While Deadwater is a novel of crime fiction, it's also an examination of impending loss and futility.   As a child Jack lived in and fully  experienced the community and its "spectacular noise, of cockatoos, penny-slot pianos, of hurdie-gurdies, irrepressible Breton onion sellers, West Indian newspaper touts and stentorian fish hawkers." He spent time with his dad down on the docks. On the other hand, he also remembered the 1960s, when ethnic groups were relocated in an attempt to clear out the area slums because authorities feared
the sight of a creole community evolving its own way of being, its own ethics of spontaneity, respect and cheerfulness -- without need of statute, politician or book..
And now, with redevelopment and change looming over this area that Jack calls home, the very identity and future of the Butetown/Tiger Bay community is at stake:
The promise of redevelopment seemed less an attempt to rejuvenate than to raze a community with its own, self-regulating and irregular forms of justice and peacekeeping.

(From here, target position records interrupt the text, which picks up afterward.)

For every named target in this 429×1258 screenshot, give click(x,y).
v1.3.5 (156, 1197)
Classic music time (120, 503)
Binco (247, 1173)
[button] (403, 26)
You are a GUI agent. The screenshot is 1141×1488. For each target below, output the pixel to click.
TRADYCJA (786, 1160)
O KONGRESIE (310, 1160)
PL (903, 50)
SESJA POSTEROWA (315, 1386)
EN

Mirroring the community's impending decline and the futility of any kind of hope for its future is the downward spiral of Jack's friendship with Jess, as  it leads him down a path that will ultimately end in betrayal and worse.

Deadwater is not a feel-good kind of novel at all, and stays that way right up until the last word. It is bleak and despairing, dark and gloomy. In tone it reminded me a little bit of Ken Bruen's Jack Taylor novels, in which the reader feels like he or she is watching a train wreck about to happen but is somehow glued to the spot and can't look away.  Sean Burke is a wonderful writer whose prose seems a bit out of place in a crime fiction novel because it is so descriptively lyrical (Yes, I know that "lyrical" for prose is one of those words that is way overdone, but it actually fits here). He's established such a forceful sense of place that it is not difficult to imagine the loud pubs, the dark streets, and the docks while you read. There is nothing to distract from the plotlines, and Jack's character is well defined to the point where he becomes real for the duration.

This is one of those novels that are not for the casual mystery reader - it is filled with tragedy and is definitely not for the faint at heart or people who think there is some measure of redemption in any situation. At the same time, I couldn't help but be blown away by Burke's rather heady writing which captured my attention from the outset and never let me down. I would recommend it, definitely, but beware the darkness.